One of the earliest known references to the ethnic name Seneca is that on the Original Carte Figurative, annexed to the Memorial presented to the States-General of the Netherlands, Aug. 18, 1616, on which it appears with the Dutch plural as Sennecas. This map is remarkable also for the first known mention of the ancient
Erie, sometimes called Gahkwas or Kahkwah; on this map they appear under the name last cited, Gachoi (cli = kh), and were placed on the north side of the west branch of the Susquehanna. The name did not originally belong to the Seneca, but to the Oneida, as the following lines will show.
In the early part of Dec. 1634, Arent Van Curler (or Corlaer), the commissary or factor of the Manor of Rensselaerwyck (his uncle's estate), set out from Ft Orange, now Albany, N. Y., in the interest of the fur-trade, to visit the Mohawk and the Sinnekens. Strictly speaking, the latter name designated the Oneida, but at this time it was a general name, usually comprising the Onondaga, the Canuga, and the Seneca, in addition. At that period the Dutch and the French commonly divided the Five Iroquois tribes into two identical groups; to the first, the Dutch gave the name Maquas (Mohawk), and to the latter, Sinnekens (Seneca, the final-ens being the Dutch genitive plural), with the connotation of the four tribes mentioned above.
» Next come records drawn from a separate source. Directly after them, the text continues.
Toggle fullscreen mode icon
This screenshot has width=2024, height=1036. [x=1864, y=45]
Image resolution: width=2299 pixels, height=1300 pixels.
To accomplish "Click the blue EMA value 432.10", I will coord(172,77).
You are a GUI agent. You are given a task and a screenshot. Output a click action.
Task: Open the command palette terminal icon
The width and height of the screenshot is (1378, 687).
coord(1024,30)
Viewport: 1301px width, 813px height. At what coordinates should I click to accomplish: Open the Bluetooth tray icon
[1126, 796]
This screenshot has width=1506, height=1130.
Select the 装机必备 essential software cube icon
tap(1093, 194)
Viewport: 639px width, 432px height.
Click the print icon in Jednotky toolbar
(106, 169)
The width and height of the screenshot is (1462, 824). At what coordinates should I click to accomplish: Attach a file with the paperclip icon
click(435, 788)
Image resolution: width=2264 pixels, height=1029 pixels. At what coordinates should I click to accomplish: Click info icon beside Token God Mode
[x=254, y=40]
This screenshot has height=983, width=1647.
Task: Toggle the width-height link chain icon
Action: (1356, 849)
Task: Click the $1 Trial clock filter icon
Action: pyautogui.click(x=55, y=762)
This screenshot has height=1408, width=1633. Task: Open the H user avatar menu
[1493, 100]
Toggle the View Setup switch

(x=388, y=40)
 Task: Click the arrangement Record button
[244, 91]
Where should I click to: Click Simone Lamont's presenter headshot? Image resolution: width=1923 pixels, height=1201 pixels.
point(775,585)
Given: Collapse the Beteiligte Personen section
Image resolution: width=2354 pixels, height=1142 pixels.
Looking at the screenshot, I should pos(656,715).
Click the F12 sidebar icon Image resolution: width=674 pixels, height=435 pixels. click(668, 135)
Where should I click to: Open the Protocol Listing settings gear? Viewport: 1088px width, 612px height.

The French gave to the latter group the general name "les Iroquois Superieurs", "les Hiroquoisd'en haut", i. e. the Upper Iroquois, ''les Hiroquois des pays plus hauts, nommés Sontouaheronnons" (literally, 'the Iroquois of the upper country, called Sontouaheronnons' ), the latter being only another form of "les Tsonnontouans" (the Seneca); and to the first group the designations "les Iroquois inférieurs" (the Lower Iroquois), and "les Hiroquois d'en bas, nommes Agnechronnons" (the Mohawk; literally, 'the Iroquois from below, named Agnechronnons' ). This geographical rather than political division of the Iroquois tribes, first made by Champlain and the early Dutch at Ft Orange, prevailed until about the third quarter of the 17th century.